Introduction: Fibrinolytic therapy for spontaneous intraventricular hemorrhage (IVH) appears to reduce mortality with uncertain benefit on long-term functional outcomes. Threshold for volume of IVH which responds to intraventricular fibrinolytic therapy with therapeutic benefit has not been determined.

Methods: CLEAR III, a randomized, multi-center, double-blinded, placebo-controlled trial was conducted to determine if pragmatically employed external ventricular drainage (EVD) plus intraventricular Alteplase improved outcome, in comparison to EVD plus saline. We analyzed of IVH volume strata from study randomization: Large IVH: volume ≥50 mL; small IVH: volume<20 mL. We assessed clinical variables and outcomes by IVH volume group. Outcome measures were blinded assessment of modified Rankin score (mRS) at 30, 180 and 365 days, (with mRS>3 signifying poor outcome). We performed logistic regression to evaluate outcomes by IVH volume group.

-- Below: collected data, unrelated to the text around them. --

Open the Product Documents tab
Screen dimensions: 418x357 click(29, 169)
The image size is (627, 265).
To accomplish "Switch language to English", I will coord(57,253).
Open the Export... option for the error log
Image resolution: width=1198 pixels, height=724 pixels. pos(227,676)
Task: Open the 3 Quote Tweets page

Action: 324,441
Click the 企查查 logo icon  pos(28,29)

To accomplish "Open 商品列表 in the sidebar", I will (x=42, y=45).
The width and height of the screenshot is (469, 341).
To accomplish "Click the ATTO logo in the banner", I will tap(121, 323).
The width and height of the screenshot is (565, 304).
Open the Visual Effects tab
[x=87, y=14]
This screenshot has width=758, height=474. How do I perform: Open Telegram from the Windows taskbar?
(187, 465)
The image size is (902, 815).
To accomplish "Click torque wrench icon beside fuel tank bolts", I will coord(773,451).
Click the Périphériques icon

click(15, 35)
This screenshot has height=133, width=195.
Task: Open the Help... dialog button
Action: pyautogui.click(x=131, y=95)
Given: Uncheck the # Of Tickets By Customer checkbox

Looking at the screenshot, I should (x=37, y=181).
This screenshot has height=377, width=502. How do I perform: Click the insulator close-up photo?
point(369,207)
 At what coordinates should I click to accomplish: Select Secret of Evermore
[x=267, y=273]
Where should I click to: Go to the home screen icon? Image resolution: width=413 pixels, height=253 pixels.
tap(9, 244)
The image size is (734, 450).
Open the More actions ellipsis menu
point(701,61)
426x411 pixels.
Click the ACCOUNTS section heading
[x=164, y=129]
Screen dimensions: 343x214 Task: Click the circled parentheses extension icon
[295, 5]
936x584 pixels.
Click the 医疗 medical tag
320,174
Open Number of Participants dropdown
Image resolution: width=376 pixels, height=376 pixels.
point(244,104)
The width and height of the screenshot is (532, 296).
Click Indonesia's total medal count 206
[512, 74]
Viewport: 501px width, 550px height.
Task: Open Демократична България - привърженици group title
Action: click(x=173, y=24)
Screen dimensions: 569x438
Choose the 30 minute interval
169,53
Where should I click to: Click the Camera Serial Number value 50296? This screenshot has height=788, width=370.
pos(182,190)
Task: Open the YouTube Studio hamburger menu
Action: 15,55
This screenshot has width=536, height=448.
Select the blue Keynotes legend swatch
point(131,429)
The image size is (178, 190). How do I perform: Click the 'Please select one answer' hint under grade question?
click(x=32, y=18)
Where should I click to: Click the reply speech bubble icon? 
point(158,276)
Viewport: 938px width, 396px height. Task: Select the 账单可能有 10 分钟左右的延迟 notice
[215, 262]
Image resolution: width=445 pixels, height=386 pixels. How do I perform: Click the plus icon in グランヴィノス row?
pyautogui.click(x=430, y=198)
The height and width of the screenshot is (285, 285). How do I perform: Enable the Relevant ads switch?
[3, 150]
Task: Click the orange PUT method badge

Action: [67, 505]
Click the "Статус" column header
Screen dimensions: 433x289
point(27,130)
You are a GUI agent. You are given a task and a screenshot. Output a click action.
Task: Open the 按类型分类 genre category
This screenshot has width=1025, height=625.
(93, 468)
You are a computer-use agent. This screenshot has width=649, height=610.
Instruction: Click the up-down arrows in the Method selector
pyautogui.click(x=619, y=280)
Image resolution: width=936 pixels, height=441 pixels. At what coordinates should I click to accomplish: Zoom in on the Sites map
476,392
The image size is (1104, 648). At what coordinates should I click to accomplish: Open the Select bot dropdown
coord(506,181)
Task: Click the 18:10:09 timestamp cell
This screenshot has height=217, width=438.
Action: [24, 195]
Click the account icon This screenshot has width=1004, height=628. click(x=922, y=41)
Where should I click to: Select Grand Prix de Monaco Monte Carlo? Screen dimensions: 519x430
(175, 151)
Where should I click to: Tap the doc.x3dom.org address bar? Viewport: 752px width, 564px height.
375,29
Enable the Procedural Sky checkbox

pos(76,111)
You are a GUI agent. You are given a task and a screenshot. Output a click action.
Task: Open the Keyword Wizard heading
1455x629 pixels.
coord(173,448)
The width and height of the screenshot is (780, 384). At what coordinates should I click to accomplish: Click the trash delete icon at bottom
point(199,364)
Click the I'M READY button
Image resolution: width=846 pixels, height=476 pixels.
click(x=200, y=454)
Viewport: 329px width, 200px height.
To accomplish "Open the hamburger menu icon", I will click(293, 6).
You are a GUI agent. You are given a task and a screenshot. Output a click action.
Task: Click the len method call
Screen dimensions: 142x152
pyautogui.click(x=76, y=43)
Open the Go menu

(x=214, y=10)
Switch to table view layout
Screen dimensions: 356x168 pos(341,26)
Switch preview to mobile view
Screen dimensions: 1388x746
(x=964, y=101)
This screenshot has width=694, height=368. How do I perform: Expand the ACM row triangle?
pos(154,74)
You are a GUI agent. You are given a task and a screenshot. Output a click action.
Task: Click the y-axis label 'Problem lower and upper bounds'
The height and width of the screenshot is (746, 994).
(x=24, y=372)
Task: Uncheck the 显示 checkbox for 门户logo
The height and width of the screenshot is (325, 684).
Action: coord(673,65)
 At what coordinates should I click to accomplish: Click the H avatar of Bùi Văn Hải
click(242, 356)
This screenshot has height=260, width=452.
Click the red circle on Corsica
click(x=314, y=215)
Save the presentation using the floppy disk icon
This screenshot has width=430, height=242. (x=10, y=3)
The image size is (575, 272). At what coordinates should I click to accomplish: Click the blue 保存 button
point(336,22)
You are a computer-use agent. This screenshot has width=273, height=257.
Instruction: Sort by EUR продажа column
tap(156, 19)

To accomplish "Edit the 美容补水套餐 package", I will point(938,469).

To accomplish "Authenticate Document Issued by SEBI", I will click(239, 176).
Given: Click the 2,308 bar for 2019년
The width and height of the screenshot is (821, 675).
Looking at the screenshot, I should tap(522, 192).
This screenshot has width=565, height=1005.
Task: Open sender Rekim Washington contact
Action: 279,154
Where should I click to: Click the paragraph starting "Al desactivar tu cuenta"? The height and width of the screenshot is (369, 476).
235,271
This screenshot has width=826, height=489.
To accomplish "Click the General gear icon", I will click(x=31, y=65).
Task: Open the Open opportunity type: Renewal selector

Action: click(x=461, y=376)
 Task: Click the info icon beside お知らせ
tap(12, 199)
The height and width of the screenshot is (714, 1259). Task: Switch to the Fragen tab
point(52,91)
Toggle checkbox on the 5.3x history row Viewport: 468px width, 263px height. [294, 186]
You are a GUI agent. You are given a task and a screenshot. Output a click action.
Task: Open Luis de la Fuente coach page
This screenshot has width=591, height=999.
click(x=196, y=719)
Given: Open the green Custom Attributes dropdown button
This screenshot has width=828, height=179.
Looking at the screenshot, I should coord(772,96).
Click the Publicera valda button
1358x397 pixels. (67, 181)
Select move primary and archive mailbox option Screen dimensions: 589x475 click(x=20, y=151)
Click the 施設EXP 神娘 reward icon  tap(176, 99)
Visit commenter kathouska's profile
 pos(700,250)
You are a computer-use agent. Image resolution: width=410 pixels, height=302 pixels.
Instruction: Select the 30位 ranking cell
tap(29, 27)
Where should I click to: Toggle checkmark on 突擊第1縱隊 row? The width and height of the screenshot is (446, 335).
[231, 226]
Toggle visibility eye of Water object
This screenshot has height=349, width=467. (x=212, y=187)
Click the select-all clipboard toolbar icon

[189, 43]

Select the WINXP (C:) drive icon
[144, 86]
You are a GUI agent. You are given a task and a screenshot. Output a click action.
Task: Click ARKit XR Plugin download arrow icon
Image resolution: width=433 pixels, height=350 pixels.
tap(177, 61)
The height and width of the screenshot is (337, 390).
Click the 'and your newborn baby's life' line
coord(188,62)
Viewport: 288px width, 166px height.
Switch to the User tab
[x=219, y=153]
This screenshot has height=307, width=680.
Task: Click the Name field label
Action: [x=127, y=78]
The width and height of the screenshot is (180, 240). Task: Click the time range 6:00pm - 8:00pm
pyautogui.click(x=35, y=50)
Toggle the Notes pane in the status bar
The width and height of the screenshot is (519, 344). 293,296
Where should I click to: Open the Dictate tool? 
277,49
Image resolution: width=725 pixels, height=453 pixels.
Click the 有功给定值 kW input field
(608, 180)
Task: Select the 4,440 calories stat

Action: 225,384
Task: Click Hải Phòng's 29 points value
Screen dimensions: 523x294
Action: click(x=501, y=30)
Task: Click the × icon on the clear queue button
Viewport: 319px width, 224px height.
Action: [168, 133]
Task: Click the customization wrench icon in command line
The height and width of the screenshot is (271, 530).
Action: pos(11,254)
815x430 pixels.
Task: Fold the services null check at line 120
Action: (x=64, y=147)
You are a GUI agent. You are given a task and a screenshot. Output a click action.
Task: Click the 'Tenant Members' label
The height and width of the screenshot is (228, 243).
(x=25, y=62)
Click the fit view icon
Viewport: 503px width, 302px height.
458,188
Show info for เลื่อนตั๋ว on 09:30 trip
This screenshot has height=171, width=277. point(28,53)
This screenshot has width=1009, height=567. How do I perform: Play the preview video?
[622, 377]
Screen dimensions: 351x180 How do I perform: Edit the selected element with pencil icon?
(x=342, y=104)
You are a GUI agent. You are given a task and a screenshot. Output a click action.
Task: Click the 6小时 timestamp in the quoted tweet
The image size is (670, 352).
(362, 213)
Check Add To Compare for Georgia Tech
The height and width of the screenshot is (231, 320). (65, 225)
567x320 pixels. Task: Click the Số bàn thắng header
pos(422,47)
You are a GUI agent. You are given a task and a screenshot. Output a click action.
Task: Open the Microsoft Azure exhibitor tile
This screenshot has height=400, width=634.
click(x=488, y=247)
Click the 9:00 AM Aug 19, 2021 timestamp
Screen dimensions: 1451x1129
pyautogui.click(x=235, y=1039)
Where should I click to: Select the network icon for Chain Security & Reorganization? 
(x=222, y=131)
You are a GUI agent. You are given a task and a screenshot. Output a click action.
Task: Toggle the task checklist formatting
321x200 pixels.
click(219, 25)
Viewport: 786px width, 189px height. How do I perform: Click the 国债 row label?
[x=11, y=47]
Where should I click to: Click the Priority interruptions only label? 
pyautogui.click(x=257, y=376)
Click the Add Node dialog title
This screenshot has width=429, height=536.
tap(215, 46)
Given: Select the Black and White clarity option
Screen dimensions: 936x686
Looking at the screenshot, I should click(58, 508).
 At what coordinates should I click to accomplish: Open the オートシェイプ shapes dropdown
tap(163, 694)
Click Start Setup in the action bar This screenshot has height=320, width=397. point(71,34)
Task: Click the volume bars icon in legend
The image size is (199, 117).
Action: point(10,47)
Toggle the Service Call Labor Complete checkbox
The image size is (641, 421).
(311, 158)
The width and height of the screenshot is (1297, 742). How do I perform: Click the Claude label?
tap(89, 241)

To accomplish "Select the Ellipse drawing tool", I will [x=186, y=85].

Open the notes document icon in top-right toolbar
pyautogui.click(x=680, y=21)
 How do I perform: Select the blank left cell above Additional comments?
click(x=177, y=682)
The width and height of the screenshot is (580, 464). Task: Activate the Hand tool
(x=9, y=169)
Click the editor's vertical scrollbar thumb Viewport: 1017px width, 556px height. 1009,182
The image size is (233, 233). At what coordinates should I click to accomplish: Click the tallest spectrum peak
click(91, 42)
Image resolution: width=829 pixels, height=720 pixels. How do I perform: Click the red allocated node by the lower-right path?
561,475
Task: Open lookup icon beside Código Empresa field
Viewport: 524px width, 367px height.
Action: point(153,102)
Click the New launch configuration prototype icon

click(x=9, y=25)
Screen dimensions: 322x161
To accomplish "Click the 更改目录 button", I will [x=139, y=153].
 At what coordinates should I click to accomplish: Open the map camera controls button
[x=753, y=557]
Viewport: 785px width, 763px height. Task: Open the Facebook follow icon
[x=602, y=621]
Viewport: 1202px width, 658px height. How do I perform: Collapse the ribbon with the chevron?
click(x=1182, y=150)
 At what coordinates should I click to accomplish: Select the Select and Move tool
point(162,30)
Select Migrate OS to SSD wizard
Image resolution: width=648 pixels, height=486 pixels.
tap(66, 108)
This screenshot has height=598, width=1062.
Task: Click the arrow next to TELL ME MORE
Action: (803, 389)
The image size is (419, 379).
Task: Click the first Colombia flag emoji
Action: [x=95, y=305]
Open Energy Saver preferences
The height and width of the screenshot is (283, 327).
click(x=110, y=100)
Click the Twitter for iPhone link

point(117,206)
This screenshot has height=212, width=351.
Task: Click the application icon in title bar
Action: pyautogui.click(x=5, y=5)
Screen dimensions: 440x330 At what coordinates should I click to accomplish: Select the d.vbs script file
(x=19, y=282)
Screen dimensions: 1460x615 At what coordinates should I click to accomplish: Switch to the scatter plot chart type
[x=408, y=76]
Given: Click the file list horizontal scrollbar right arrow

Results: Among the 500 patients enrolled, 55 (11%) had IVH volumes >50 mL and 222 (44.4%) had IVH volume <20mL. Subjects with large volume IVH were older (mean, 62.3 vs. 58.1 years; p=0.01), had smaller ICH volume (6.1 vs. 9.9 mL; p<0.001), less thalamic ICH (16.4% vs. 63.6%; p<0.001), more pre-admission use of anticoagulants and antiplatelet agents and greater proportion of high intracranial pressure readings during monitoring at all thresholds (>20, 30, 40 mmHg), compared to those with IVH volume <50mL. Day 180 mortality and poor mRS were 49.1% and 81.8% in large volume IVH compared to 13.1% and 43.3% in small volume IVH. In logistic regression models adjusted for confounders, drainage of >85% IVH volume was significantly associated with higher odds of good outcome (odds ratio [OR], 1.9; 95% confidence interval [CI], 1.1-3.3) and lower odds of mortality (OR, 0.3; 95% CI, 0.1-0.8) compared to <85% drainage, in patients with baseline volumes <50mL. Removal of >85% IVH volume (n=3/55) was not associated with improved outcomes in patients with large IVH.

Conclusions: IVH volume >50mL may represent a cohort without identified benefit from fibrinolytic treatment. Defining an upper limit for IVH volume would benefit from a larger sample and other methods of achieving IVH reduction.